NewScientist‘s Anil Ananthaswamy covers the broad topic of consciousness (3 September 2016, paywall). This caught my eye:
But how [does the brain give rise to consciousness]? That is a raging debate. At its heart is what philosopher David Chalmers at New York University termed the “hard problem” of consciousness: how can physical networks of neurons produce experiences that appear to fall outside the material world? As Thomas Nagel, also at New York University, put it in the 1970s: you could know every detail of the physical workings of a bat’s brain, but still not know what it is like to be a bat.
Broadly speaking, those trying to solve the hard problem fall into two camps, according to psychologist and philosopher Nicholas Humphrey. There are those who think that consciousness is something real and those who say it’s a mirage, and so dismiss the problem entirely. …

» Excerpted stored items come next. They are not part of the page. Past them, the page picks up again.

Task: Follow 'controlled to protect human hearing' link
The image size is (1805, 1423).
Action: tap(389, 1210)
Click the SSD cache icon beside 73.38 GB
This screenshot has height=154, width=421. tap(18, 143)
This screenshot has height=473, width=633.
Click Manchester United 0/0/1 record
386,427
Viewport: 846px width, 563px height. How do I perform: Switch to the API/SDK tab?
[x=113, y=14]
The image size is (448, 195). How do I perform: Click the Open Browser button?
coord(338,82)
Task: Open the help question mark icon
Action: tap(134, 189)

Those [in the latter camp] say the hard problem creates one where there is none. “It’s an unsolvable mystery, because the problem is ill posed,” says neuroscientist Michael Graziano of Princeton University. He argues that consciousness is nothing but a trick of the mind. What’s more, the brain doesn’t just create the illusion of consciousness but also the feeling that there is a separate, immaterial “I” having a conscious experience. In other words: there is no need to explain strange interactions between material and immaterial things because the immaterial things don’t really exist.
From my limited perspective, I begin to wonder if the terms of the debate are ill-defined. I wonder if the question, What attributes typify consciousness, would elicit very different answers from the two camps?